Your scope should easily be capable of 240x magnification and for lunar/planetary observing 150x should be considered a minimum, although you won't need that kind of magnification for everything. I'd suggest a couple of decent Plossls. The Celestron Omni range aren't particularly expensive and are nicely made: http://www.firstlightoptics.com/celestron-eyepieces/celestron-omni-plossl-eyepiece.html

12mm, 15mm Omni Plossls and 2x Omni Barlow

IMG_20151029_181514_zpsnxa4zoqs.jpg

A 9mm Omni Plossl combined with a 2x Barlow would give you a respectable 111x. Although personally, to achieve high planetary magnifications on your rather fast (f/4.9) scope I would purchase a decent 3x Barlow and use a Plossl of around 12 or 13mm focal length to get a comfortable field stop and eye relief. With a refractor with a fast focal ratio like your scope wide field low magnifications should be comparatively easy. I have exactly the opposite problem to you with my slow 102mm Maksutov (f/12.7). High magnification with a small exit pupil are easy but I have to use a 40mm Plossl to drop the magnification down to 32.5x for using a UHC nebula filter. 
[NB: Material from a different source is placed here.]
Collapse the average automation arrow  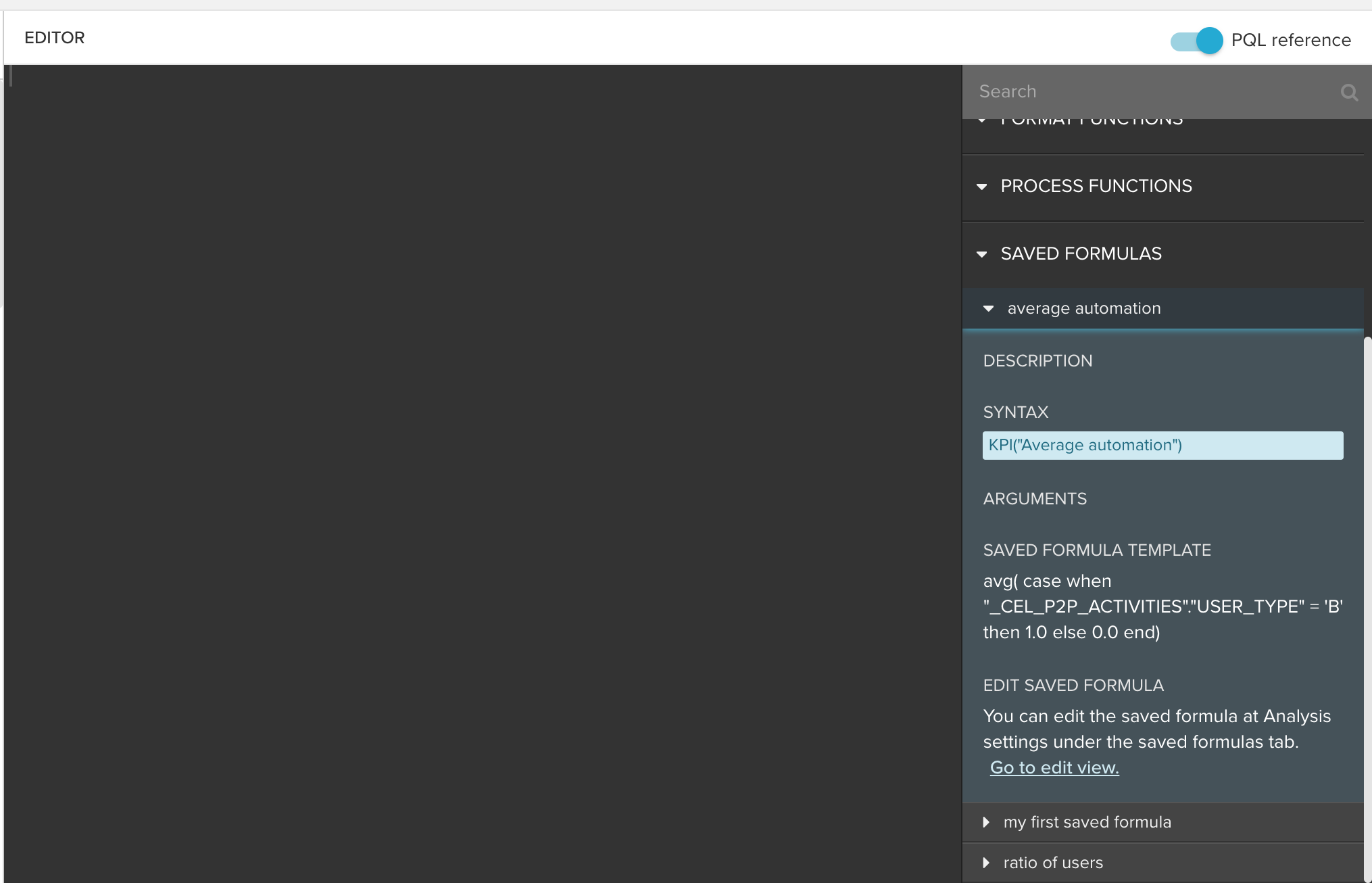(988, 308)
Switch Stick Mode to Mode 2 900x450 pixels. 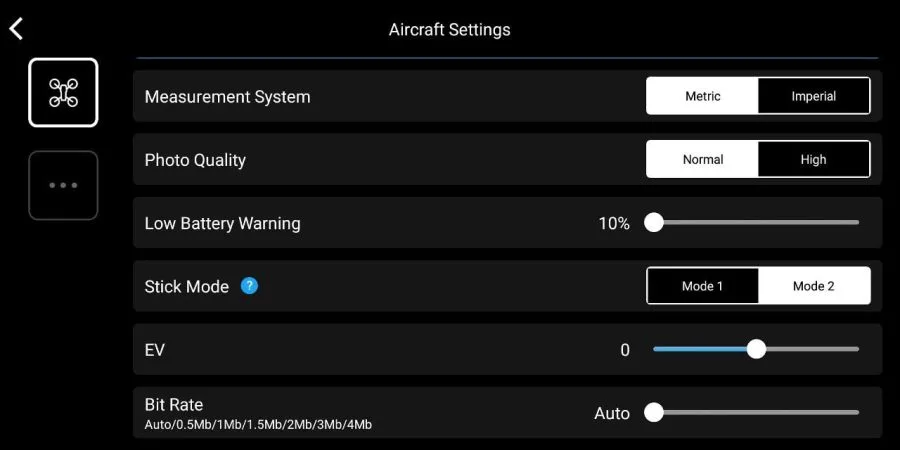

High magnifications will probably be hard work on a fast scope like yours and you may find that you have to invest in some good quality (expensive) eyepieces as fast scopes aren't very forgiving. Low power viewing for deep space objects should be very easy in comparison though.

As for an RACI (right angle correct image) finder, I think these are invaluable. I couldn't imagine finding anything without my Orion RACI now. There is a Sky-Watcher equivalent. 

9x50 Orion RACI

Orion%209x50%20RACI_zpsrmasidt4.jpg

I can't recommend one of these enough!